Saved rows:
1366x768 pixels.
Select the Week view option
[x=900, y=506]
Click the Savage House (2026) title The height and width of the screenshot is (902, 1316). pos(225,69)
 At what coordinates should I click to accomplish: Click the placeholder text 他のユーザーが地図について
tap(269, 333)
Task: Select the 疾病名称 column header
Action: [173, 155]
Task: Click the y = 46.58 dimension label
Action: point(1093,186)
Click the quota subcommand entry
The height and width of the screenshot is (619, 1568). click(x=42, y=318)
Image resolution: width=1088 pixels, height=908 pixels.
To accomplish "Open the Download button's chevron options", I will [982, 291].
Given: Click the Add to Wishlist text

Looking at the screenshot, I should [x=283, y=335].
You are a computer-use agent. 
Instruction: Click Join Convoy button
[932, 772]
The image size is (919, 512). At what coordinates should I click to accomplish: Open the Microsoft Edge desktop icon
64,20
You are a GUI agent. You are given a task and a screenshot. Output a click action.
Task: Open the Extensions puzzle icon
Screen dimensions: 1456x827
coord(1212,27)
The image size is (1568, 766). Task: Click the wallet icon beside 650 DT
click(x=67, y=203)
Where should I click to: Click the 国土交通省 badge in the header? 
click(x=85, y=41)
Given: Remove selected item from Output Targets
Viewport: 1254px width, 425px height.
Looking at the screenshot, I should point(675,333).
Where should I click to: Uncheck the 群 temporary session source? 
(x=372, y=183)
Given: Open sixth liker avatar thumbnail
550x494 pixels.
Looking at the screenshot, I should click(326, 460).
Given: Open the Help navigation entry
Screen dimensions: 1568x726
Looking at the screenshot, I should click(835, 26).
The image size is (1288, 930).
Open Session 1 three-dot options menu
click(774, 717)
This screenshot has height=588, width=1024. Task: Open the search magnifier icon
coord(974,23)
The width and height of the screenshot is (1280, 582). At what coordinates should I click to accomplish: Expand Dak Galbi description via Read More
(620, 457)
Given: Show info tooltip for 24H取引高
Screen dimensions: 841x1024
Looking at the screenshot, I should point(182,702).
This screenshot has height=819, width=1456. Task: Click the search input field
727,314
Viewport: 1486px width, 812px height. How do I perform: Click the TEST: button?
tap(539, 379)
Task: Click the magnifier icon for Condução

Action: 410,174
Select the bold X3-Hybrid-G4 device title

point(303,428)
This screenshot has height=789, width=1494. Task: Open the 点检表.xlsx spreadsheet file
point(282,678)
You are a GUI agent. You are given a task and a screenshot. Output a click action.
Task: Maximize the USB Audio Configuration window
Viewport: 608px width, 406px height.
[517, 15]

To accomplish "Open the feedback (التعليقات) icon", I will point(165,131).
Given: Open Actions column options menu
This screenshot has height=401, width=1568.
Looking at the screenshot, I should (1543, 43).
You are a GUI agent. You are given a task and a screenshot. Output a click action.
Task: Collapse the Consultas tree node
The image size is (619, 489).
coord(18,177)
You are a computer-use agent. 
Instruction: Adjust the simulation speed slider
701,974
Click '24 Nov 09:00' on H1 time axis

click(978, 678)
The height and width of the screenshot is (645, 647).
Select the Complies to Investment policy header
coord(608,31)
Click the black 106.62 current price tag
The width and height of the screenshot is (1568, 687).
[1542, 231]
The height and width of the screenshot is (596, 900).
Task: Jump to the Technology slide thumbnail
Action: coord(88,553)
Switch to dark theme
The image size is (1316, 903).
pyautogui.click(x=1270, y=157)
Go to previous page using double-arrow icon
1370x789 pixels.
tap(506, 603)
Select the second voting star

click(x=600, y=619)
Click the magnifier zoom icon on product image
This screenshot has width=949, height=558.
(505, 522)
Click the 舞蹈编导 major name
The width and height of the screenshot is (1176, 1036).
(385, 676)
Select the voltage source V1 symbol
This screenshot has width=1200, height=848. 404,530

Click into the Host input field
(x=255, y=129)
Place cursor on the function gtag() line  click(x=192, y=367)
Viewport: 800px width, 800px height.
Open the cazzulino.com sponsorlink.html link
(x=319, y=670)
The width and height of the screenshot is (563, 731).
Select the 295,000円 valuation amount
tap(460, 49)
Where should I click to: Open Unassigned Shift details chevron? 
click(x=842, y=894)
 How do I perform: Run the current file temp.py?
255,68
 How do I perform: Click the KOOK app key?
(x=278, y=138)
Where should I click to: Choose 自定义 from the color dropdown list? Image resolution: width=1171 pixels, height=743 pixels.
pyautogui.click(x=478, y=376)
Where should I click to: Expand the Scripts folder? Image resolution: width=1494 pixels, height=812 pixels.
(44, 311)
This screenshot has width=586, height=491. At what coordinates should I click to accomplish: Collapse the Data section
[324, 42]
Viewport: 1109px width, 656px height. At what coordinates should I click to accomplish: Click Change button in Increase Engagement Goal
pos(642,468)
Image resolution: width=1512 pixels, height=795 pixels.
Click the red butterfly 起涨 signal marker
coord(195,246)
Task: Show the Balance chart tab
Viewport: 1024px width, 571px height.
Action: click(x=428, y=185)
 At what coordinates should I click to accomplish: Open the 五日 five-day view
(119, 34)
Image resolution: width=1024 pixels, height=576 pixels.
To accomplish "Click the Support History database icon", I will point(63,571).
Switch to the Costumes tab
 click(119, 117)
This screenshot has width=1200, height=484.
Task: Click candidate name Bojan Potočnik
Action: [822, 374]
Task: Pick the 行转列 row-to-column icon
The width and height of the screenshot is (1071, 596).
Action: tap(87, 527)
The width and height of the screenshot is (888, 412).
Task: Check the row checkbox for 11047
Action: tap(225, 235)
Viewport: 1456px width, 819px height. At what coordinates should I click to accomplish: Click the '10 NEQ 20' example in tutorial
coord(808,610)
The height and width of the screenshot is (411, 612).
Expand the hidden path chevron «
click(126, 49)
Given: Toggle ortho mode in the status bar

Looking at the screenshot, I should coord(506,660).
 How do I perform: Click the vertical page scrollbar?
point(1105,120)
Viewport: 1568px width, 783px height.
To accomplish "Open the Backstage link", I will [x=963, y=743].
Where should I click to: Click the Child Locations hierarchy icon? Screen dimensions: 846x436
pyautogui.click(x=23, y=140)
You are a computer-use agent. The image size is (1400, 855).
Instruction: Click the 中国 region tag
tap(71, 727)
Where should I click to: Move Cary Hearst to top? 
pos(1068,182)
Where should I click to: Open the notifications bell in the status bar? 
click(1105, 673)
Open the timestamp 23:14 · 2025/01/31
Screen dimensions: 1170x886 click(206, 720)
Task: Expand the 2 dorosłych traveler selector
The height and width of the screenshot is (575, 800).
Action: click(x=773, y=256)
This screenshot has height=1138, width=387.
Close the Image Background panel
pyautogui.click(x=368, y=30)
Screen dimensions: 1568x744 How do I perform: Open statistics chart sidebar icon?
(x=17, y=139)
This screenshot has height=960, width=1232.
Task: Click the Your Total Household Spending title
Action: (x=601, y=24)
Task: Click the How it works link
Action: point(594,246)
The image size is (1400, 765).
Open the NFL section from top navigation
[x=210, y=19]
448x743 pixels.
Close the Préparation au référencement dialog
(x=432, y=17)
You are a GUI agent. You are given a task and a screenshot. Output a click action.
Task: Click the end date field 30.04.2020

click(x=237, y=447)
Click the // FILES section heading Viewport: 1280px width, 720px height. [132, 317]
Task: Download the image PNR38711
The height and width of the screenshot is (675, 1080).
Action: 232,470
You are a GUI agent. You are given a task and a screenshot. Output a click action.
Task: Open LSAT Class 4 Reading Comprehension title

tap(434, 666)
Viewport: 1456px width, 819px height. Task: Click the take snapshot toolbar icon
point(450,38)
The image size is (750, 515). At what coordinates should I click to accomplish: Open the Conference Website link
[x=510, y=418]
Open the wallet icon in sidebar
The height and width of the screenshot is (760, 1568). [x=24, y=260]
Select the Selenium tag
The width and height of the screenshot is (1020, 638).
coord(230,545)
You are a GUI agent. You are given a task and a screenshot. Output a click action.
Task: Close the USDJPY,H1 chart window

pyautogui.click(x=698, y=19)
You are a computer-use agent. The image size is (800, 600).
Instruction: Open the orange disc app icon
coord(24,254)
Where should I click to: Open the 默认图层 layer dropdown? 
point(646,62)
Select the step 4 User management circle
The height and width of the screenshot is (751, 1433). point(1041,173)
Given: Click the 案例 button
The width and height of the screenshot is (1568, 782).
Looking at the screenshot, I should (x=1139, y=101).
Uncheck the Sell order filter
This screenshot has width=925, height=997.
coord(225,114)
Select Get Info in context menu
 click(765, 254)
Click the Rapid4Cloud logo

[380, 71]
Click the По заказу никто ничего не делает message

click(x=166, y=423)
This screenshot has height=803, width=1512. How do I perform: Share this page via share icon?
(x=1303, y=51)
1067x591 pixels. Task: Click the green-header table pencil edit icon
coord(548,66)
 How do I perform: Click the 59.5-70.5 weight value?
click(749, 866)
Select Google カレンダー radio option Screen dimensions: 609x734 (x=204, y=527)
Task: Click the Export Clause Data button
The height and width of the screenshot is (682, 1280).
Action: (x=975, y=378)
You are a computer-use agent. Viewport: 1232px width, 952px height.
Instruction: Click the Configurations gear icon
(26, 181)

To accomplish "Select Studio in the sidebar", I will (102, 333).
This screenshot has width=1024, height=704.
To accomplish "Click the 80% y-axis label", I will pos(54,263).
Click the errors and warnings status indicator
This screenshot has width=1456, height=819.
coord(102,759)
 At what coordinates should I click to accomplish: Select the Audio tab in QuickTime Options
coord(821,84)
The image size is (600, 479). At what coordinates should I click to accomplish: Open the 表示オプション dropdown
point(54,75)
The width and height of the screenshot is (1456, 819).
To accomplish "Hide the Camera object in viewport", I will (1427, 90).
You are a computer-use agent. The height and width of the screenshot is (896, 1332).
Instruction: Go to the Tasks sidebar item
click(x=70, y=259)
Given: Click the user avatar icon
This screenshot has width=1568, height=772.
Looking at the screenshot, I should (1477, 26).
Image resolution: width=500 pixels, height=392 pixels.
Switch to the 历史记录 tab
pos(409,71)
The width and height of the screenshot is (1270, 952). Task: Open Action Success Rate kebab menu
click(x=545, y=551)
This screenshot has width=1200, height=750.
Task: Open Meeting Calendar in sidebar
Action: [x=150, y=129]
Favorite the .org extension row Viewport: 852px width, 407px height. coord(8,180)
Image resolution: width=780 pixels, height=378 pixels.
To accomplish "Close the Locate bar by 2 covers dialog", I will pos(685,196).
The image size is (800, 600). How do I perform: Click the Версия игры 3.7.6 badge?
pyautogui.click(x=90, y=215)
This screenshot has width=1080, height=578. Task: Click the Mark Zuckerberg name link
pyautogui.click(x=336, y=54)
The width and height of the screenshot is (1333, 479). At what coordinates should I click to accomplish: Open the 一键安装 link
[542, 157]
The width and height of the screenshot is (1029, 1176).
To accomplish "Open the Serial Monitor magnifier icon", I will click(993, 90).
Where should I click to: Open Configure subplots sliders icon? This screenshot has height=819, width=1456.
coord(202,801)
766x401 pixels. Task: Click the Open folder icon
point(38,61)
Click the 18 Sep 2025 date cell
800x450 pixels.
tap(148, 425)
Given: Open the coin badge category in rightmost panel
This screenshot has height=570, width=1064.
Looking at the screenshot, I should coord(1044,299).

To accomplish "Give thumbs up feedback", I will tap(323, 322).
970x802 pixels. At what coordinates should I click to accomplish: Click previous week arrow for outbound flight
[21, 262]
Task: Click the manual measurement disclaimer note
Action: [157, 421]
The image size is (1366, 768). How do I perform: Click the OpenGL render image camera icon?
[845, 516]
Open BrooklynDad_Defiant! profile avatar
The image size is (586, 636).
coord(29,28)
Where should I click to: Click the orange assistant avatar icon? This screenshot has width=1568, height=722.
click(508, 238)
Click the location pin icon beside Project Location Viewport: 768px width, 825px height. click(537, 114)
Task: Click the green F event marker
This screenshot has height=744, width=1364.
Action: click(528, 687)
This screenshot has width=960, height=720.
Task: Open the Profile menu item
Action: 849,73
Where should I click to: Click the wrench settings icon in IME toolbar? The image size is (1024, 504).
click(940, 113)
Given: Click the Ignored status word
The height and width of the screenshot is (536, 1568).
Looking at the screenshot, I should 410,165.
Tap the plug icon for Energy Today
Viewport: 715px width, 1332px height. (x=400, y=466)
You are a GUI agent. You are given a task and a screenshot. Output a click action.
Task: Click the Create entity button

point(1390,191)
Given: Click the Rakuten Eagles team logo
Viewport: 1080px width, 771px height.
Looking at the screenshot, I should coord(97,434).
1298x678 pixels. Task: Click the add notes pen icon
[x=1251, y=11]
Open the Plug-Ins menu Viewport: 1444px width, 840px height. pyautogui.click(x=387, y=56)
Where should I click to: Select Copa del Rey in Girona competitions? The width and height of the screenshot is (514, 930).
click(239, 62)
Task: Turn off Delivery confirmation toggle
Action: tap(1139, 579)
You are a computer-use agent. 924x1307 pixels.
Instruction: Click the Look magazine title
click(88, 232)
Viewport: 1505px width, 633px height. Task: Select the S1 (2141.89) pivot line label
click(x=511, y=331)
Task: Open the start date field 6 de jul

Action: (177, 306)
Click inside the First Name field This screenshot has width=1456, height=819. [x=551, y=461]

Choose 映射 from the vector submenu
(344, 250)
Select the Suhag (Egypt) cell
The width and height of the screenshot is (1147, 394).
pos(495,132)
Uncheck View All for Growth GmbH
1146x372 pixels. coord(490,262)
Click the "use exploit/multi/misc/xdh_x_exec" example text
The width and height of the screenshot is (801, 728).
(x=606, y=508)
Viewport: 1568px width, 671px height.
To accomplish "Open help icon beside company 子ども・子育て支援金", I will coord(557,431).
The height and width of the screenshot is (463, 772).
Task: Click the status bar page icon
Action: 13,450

What you are asked to do:
Copy the rows word for word, from the very first one through the line that contains "The height and width of the screenshot is (619, 1568).".

Task solution:
1366x768 pixels.
Select the Week view option
[x=900, y=506]
Click the Savage House (2026) title The height and width of the screenshot is (902, 1316). pos(225,69)
 At what coordinates should I click to accomplish: Click the placeholder text 他のユーザーが地図について
tap(269, 333)
Task: Select the 疾病名称 column header
Action: [173, 155]
Task: Click the y = 46.58 dimension label
Action: point(1093,186)
Click the quota subcommand entry
The height and width of the screenshot is (619, 1568). click(x=42, y=318)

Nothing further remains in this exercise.